Terrorist Suspects Discharged

ROTTERDAM, 06/06/03 - The district court in Rotterdam yesterday acquitted all 12 Muslims suspected of supporting the Jihad of the charge. The preliminary custody of all eight suspects still in prison was ended with immediate effect.

Prosecutor J. Valente had accused 10 of the 12 Muslims standing trial in Rotterdam of participating in a criminal organization. According to the Public Prosecutor (OM), their network in the Netherlands consisted of a number of cells, and its aim was to recruit and support fighters for the Jihad, and to prepare them to participate in this armed conflict against the enemies of Islam.

Some suspects among the Muslim group were, according to Valente, trained as Jihad fighters and were to be deployed for al-Qaeda and the Taliban. To support the organization financially, one cell would among other things engage in cocaine smuggling, while others took care of false identification documents and helped organize travel for the Muslim fighters, according to the OM.

The court however found that no convincing evidence had been produced for the suspicions of the organization. The judges only gave two of the 12 light prison sentences. The Frenchman A.O. was given two months in jail for the possession of a fake passport, and the Algerian T.B., four months for possession of a fake travel document and forgery. Cocaine smuggling was also not proven, the court concluded. The OM is appealing against the verdict.

The verdict appears to be a new setback in the fight against terrorism in the Netherlands. The same court in Rotterdam had also acquitted four suspected terrorists on 18 December because the OM had arrested them solely on the basis of information from the then domestic intelligence service BVD, now the AIVD. This was in the eyes of the judges illegal.

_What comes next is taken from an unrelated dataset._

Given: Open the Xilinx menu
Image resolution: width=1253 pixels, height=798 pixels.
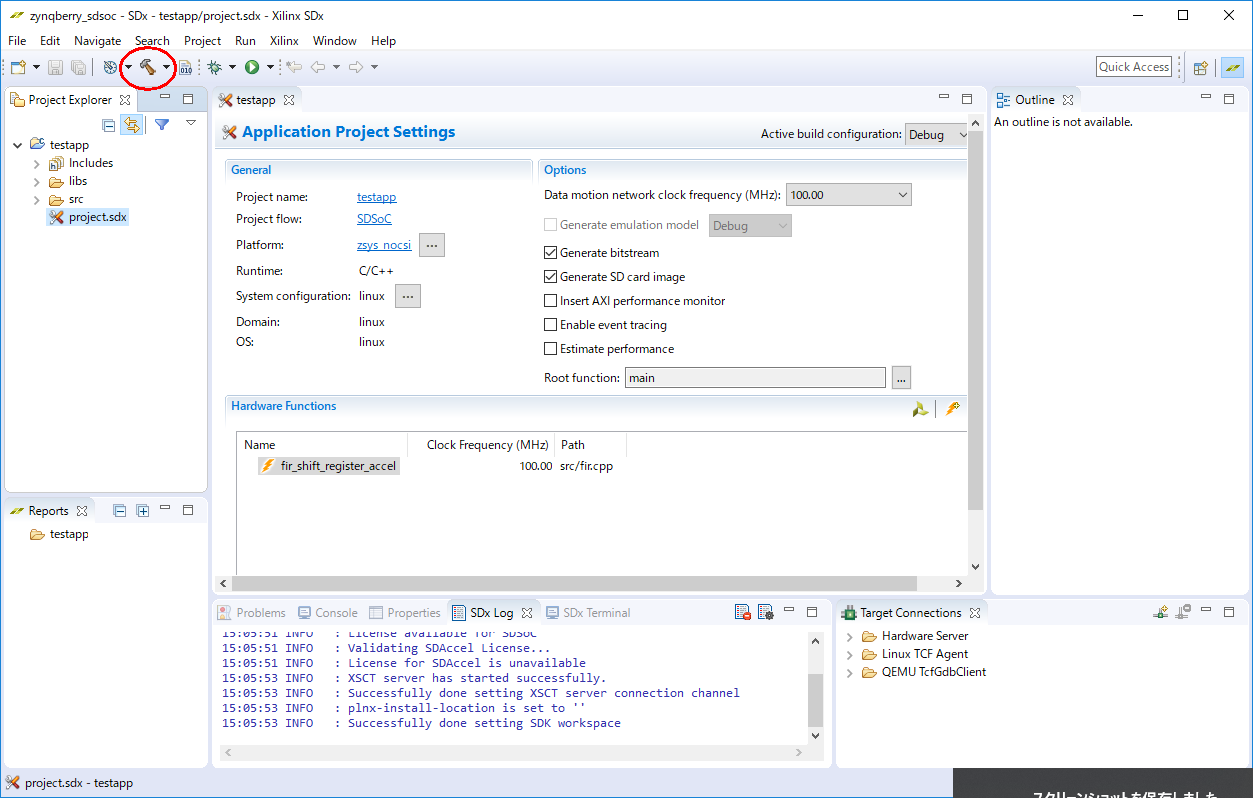Looking at the screenshot, I should point(284,41).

The four were the first terrorist suspects to be tried in the Netherlands. Two of them are according to the OM linked with al-Qaeda, and were believed to have been directly involved in the preparations for an attack on the US embassy in Paris. Justice Minister Piet Hein Donner acknowledged after the four were acquitted that combating terrorism in the Netherlands had been put under pressure. He said he was considering a change in the law if the appeal court in The Hague gives the same verdict on the case, to be heard later this year.

In the case against the 12 men, the OM again had to depend on evidence supplied by the AIVD. Because the secret service gives no information about how it obtained its information, its origin and actual accuracy cannot be checked, and it may therefore not be used as evidence, the court ruled. The judges did allow telephone tapping by the intelligence service as legitimate, but this did not yield the necessary evidence, they concluded.

Despite their acquittal, seven of the 12 will remain in prison. They were taken into custody as undesirable aliens, and the intention is to expel them from the country as quickly as possible, said the Immigration and Naturalization Service (IND).